**** Stored data ****

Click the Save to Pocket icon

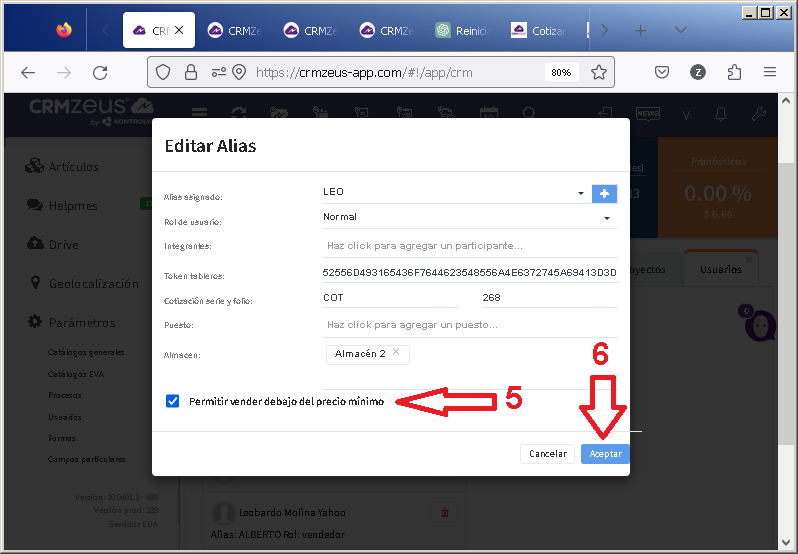[662, 72]
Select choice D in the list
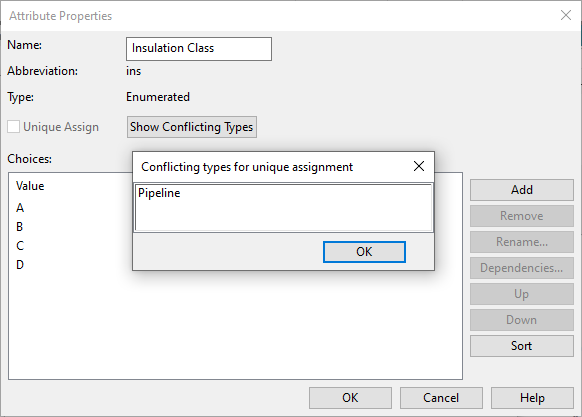Image resolution: width=582 pixels, height=417 pixels. click(20, 264)
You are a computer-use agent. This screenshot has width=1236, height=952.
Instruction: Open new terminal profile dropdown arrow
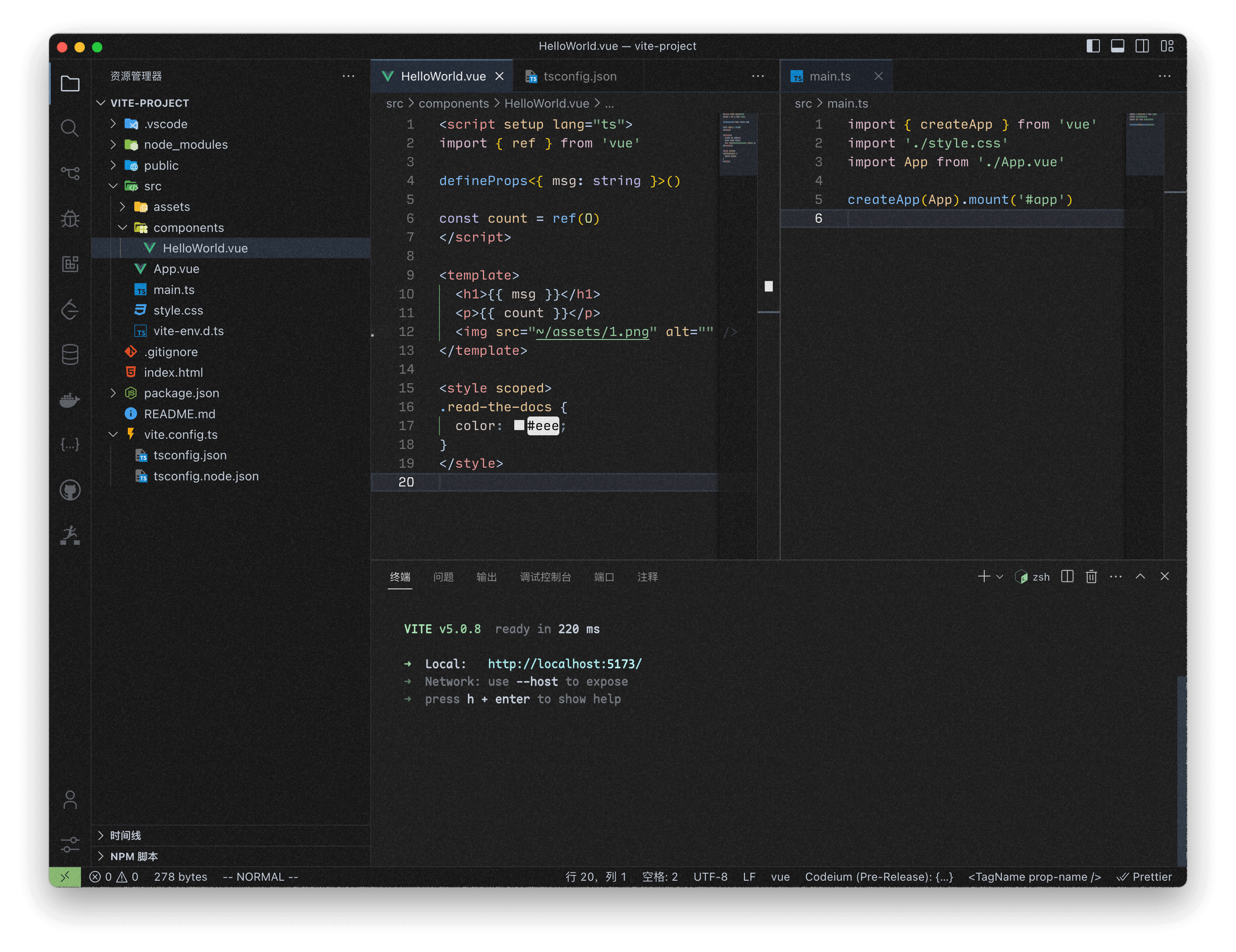pos(1000,576)
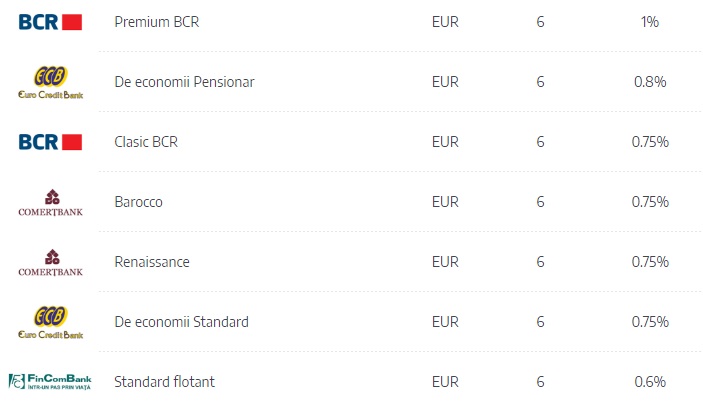Click the 0.6% rate for Standard flotant
This screenshot has height=405, width=703.
(x=650, y=382)
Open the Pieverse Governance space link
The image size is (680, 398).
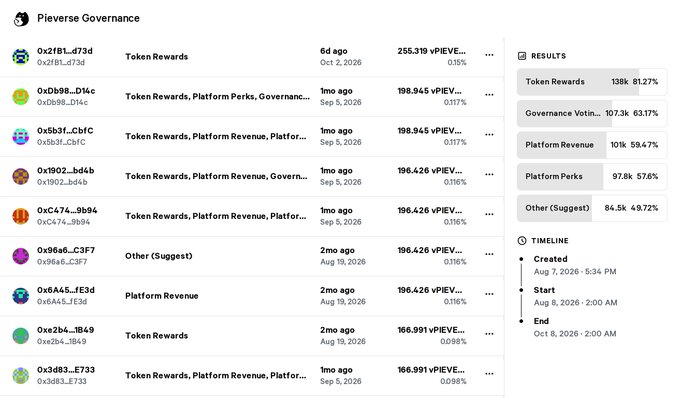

****

| Aim |
Please copy out every one of the rows above word for word, leaving out the pictures.

| Finished exercise |
Click the Save to Pocket icon

[662, 72]
Select choice D in the list
Image resolution: width=582 pixels, height=417 pixels. click(20, 264)
You are a computer-use agent. This screenshot has width=1236, height=952.
Instruction: Open new terminal profile dropdown arrow
pos(1000,576)
Click the 0.6% rate for Standard flotant
This screenshot has height=405, width=703.
(x=650, y=382)
Open the Pieverse Governance space link
The image size is (680, 398).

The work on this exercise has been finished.